Hi All,
I hope that topic title is not too vague. I’ll preface this by saying I am detailing a biochemical/biophysical problem below in some detail so a) I can solve it and b) understand partial-pooling/multilevel models better. Below is quite a ‘tome’ so the tl;dr is: I can’t write a model were I am pooling noise and an affinity measurement but unpooled individual experimental measurements which are a series of data points themselves.

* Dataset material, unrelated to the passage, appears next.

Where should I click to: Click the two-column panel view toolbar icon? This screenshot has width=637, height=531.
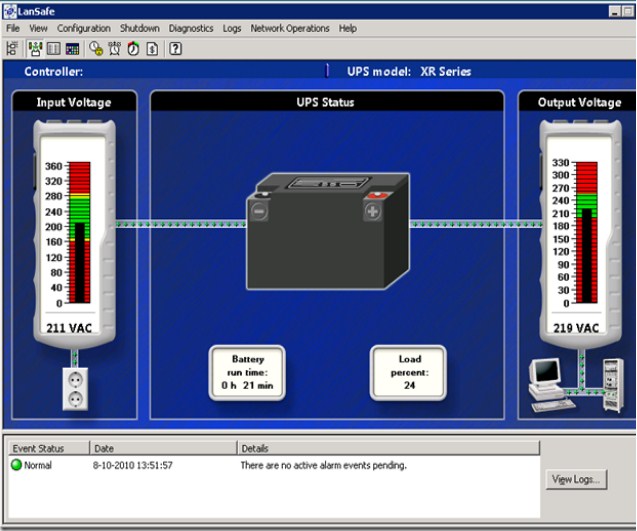pyautogui.click(x=54, y=48)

I am trying to do a parameter estimation of binding affinity of a molecule (ligand) to a protein (in biochem jargon, a K_d). Without going into much detail, the method involves being able to take measurements for many (229) locations on the protein. Measurements are a shift from an initial ligand concentration up to some saturation level. We measure this movement as ‘d’ for each ligand concentration where ‘d_max’ (the maximum shift possible, at ligand saturation) is a parameter to be estimated. There are 14 measurements of ‘d’ as ligand concentration increases. Adding ligand also dilutes the protein concentration, so protein concentration also changes. I have a vector of 14 values for ligand concentration:
lc = np.asarray([0,0.014,0.028,0.042,0.06,0.083,0.109,0.149,0.192,0.243,0.307,0.389,0.594,0.811])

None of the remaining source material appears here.